If you’ve been keeping track of our blogs the past few weeks, you’ll know that visceral fat, or fat that wraps itself around the organs deep in the belly, is a cause for concern. This type of fat is linked with an increased risk of conditions ranging from diabetes to heart disease to cancer, and it can increase blood glucose and blood pressure.
As diabetes dietitian Amy Campbell noted in her “Blasted Belly Fat” blog series, there are a number of ways to reduce this type of fat, including exercise. And new research from Duke University Medical Center indicates that aerobic exercise is better than resistance exercise when it comes to getting rid of visceral fat.
Aerobic exercise consists of repeated and continuous use of the same large muscle groups and increases the body’s demand for oxygen, making the heart and lungs work harder. Examples include walking, bicycling, swimming, and jogging. Resistance exercise involves using the muscles to move a weight or resist a load, such as in weight lifting and exercises that use resistance bands.
The researchers looked at 196 overweight, sedentary adults from the ages of 18 to 70 over the course of eight months. The participants were randomly assigned to either an aerobic training group, a resistance training group, or a group combining the two types of exercise. Those in the aerobic training group performed exercises equivalent to jogging 12 miles weekly at 80% of their maximum heart rate; those in the resistance training group performed three sets of 8 to 12 repetitions of resistance exercises (such as weight lifting) three times each week.

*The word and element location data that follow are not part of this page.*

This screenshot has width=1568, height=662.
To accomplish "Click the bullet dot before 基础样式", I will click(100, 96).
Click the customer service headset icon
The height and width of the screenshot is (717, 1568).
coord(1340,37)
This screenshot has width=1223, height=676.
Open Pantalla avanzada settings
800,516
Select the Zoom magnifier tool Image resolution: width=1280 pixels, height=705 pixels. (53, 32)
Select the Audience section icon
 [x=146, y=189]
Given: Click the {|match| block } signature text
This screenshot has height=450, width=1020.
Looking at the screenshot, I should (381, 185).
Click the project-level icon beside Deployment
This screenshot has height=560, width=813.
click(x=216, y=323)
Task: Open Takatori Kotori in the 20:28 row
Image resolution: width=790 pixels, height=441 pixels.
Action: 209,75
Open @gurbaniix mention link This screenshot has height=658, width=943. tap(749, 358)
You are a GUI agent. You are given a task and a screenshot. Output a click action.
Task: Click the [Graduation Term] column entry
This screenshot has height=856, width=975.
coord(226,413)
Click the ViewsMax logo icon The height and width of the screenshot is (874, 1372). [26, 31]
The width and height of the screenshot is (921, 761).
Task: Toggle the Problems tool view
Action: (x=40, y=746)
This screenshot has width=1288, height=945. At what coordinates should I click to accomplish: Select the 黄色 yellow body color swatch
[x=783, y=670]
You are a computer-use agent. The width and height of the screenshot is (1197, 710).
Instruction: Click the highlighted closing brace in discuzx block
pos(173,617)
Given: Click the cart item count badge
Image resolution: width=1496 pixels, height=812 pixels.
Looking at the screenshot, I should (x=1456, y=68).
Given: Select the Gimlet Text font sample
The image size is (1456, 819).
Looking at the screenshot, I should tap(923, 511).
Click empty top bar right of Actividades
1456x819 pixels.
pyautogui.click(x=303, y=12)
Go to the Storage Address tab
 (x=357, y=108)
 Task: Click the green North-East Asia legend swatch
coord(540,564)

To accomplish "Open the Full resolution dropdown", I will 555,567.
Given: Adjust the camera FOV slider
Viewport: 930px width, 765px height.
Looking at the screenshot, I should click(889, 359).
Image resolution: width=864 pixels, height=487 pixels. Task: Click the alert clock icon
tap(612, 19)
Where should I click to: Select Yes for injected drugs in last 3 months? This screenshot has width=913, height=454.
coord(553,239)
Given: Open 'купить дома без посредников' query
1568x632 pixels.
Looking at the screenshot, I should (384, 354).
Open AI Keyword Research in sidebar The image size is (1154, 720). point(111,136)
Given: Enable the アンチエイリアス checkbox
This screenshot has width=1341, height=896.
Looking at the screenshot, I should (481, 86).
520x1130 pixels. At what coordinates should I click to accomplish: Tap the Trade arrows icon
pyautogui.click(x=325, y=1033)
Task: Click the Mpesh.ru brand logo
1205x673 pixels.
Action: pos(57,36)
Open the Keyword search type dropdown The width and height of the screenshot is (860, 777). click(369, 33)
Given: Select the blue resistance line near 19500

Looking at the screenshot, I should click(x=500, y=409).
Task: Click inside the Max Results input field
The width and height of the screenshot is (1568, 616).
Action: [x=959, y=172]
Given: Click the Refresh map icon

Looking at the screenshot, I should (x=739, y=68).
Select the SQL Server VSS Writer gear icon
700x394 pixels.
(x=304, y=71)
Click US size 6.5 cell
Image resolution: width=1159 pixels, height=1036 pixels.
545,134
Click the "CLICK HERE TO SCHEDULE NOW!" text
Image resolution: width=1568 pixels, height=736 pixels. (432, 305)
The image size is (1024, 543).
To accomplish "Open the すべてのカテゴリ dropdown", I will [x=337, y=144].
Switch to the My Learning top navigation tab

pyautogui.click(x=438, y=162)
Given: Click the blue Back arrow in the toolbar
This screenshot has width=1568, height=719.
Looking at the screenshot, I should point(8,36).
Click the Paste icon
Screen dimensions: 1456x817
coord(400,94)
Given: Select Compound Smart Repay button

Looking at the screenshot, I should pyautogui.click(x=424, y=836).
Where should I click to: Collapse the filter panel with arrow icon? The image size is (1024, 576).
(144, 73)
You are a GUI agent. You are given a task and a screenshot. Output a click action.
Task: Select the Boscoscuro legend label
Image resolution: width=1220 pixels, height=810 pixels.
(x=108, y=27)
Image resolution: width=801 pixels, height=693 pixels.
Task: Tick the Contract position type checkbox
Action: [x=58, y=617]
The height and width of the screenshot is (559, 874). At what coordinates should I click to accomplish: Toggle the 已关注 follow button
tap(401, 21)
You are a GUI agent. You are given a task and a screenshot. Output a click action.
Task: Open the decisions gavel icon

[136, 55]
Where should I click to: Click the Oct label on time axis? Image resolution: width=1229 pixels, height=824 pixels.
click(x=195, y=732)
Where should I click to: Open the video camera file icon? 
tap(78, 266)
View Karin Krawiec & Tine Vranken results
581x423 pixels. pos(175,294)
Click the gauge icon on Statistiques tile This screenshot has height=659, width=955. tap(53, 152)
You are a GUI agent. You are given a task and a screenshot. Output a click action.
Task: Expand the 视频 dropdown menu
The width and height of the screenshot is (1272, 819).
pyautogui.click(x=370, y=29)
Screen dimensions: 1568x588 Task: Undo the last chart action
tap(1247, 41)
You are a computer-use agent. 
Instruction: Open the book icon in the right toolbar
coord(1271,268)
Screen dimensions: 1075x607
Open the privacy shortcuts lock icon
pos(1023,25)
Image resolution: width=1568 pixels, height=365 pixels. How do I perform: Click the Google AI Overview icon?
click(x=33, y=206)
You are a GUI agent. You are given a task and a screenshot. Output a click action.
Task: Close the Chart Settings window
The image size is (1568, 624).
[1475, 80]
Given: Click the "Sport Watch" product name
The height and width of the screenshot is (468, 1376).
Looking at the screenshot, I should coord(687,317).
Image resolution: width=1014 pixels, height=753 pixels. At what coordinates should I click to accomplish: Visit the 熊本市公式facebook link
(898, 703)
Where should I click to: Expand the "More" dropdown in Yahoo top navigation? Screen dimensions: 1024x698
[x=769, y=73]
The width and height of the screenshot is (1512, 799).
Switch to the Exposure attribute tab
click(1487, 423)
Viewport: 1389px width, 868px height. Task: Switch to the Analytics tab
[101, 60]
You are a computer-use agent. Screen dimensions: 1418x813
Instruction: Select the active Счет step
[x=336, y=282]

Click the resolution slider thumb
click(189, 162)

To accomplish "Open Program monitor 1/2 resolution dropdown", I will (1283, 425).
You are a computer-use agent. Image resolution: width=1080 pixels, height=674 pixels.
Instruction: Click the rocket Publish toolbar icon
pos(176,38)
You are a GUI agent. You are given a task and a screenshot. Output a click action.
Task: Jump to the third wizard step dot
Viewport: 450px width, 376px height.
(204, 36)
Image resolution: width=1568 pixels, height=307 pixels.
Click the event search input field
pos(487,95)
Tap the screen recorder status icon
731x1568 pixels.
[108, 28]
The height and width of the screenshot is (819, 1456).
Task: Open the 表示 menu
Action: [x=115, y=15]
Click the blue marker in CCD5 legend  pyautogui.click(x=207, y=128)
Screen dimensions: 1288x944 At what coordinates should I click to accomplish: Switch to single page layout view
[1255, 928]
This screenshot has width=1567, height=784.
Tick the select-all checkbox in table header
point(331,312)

Pure aerobic exercise was found to be the most effective at reducing levels of the dangerous visceral fat, at burning calories (67% more calories compared to resistance training), and at reducing liver fat. Aerobic exercise was also more effective at improving fasting insulin resistance and reducing fasting triglyceride levels and liver enzymes, all risk factors for heart disease and diabetes.
Cris Slentz, PhD, lead study author, observes that “Resistance training is great for improving strength and increasing lean body mass. But if you are overweight, which two thirds of the population is, and you want to lose belly fat, aerobic exercise is the better choice because it burns more calories.”
Although the exercise programs used in the study were fairly vigorous, the study authors believe that moderate training programs could achieve the same results as well. “If you choose to work at a lower aerobic intensity,” Slentz notes, “it will simply take longer to burn the same amount of unhealthy fat.”